The main independent test set we used is composed of 104 sequences with 52 positive samples and 52 negative samples. As illustrated in Fig. 5A and D, DeepIRES outperforms other two methods. Except for the specificity, which is lower than that of IRESpy, all other metrics of DeepIRES are optimal. Its Sn is 26.9%–42.3% higher, ACC is 6.7%–23.1% higher, MCC is 0.12–0.46 higher, F1-score is 0.13–0.32 higher, and AUROC is 12.5%–16.5% higher than that of other methods. There are two other small independent test sets named core independent test set and 5’UTR independent test set, which are used to further prove the generalization performance of DeepIRES. From Fig. 5B, C,E, and F, we can see that all metrics of DeepIRES are superior and the AUROC scores of DeepIRES are much higher than IRESfinder and IRESpy on both test sets.

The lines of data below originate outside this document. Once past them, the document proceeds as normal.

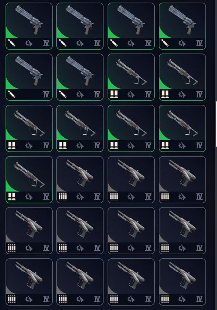Click the gear icon on the fourth-row green rifle card
The image size is (217, 310).
pyautogui.click(x=29, y=196)
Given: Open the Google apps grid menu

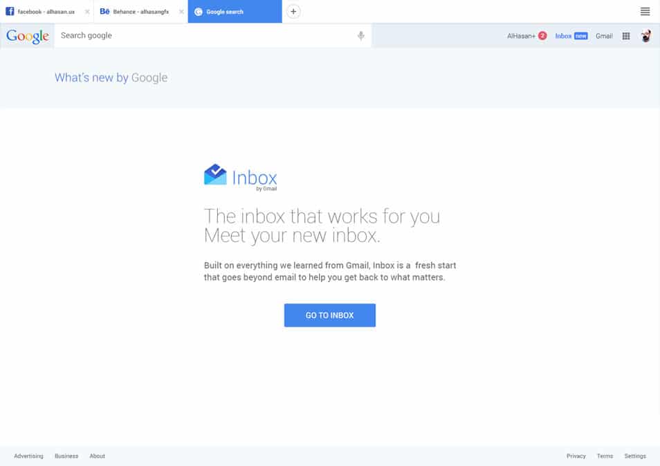Looking at the screenshot, I should click(x=626, y=35).
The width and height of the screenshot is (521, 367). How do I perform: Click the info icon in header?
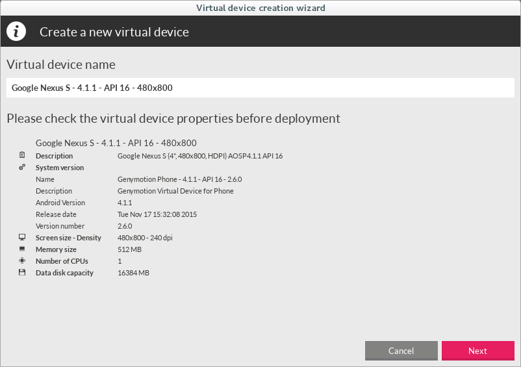pos(16,32)
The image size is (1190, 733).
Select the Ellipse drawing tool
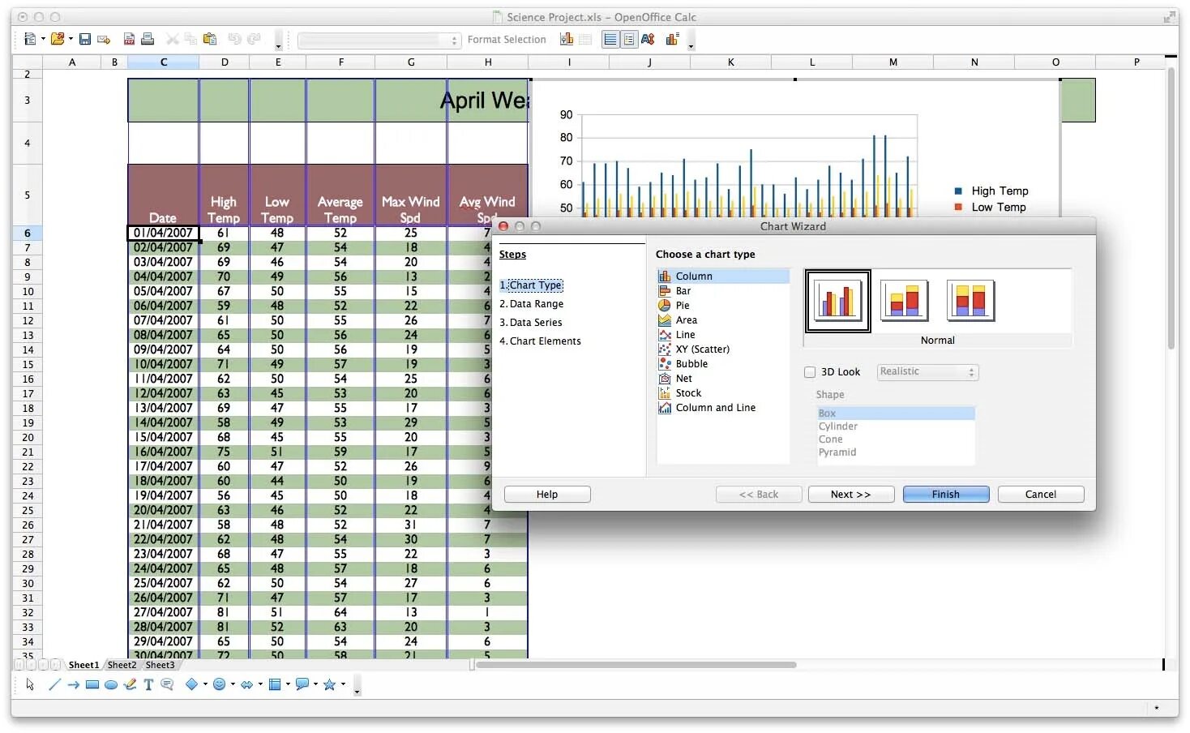pyautogui.click(x=112, y=684)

The metrics comparison detail can be seen in Table S6, S7, and S8. It’s worth mentioning that IRESpy achieved higher performance than IRESfinder on the main independent test set but was found to have poor prediction ability on these two test sets. All these results reinforce the superior prediction ability of our model on independent data.

Comparison of DeepIRES with other IRES prediction methods on independent test sets. (A, D) The performance comparison of DeepIRES, IRESpy and IRESfinder on the main independent test set. (B, E) The performance comparison of DeepIRES, IRESpy, and IRESfinder on the core independent test set. (C, F) The performance comparison of DeepIRES, IRESpy, and IRESfinder on the 5’UTR independent test set.
Figure 5

Comparison of DeepIRES with other IRES prediction methods on independent test sets. (A, D) The performance comparison of DeepIRES, IRESpy and IRESfinder on the main independent test set. (B, E) The performance comparison of DeepIRES, IRESpy, and IRESfinder on the core independent test set. (C, F) The performance comparison of DeepIRES, IRESpy, and IRESfinder on the 5’UTR independent test set.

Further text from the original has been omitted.